▶ [Task to carry out] Only the lines from the one containing "Where should I" to the end of the data should be copied, exactly and without pictures.

▶ [Data under study]
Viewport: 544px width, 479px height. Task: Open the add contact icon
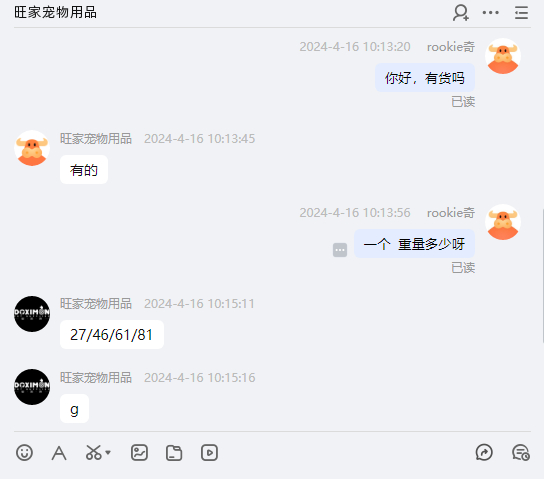(461, 13)
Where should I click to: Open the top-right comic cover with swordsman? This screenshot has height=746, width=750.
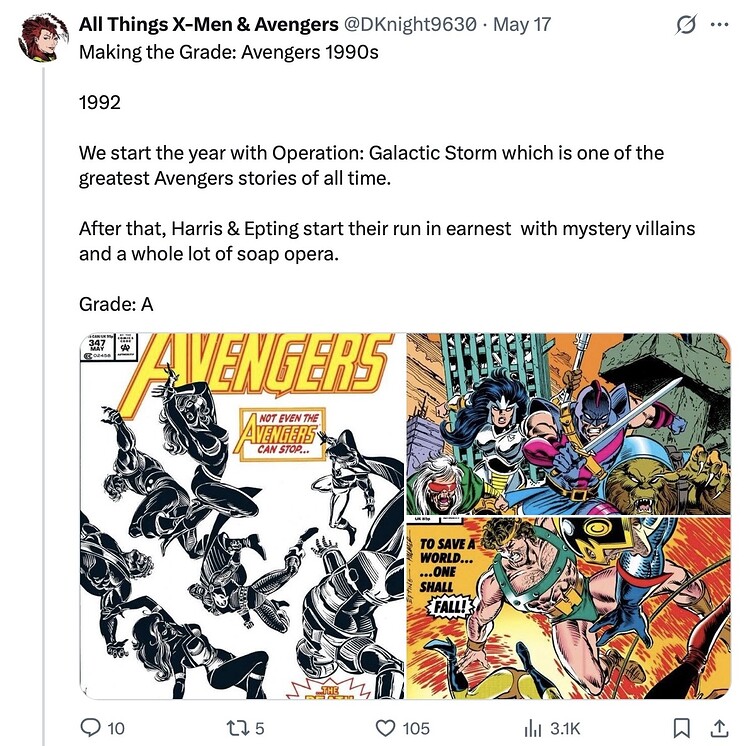click(569, 424)
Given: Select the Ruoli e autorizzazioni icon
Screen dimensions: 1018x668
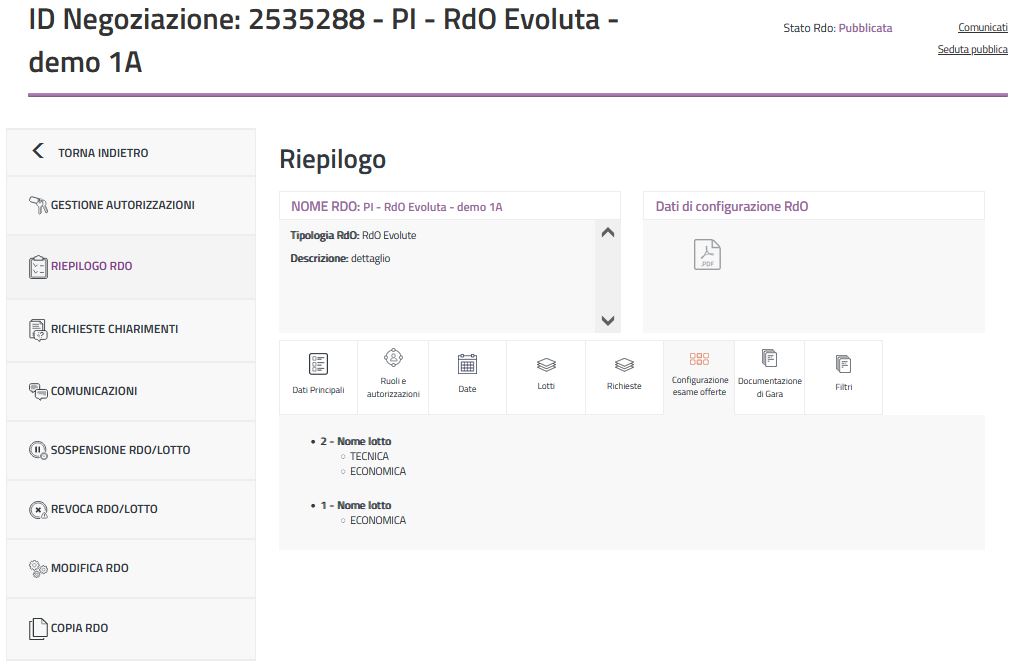Looking at the screenshot, I should [x=393, y=358].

▶ [Your response]
Where should I click to: Open the top-right comic cover with swordsman? This screenshot has height=746, width=750.
click(569, 424)
Given: Select the Ruoli e autorizzazioni icon
Screen dimensions: 1018x668
Looking at the screenshot, I should [x=393, y=358].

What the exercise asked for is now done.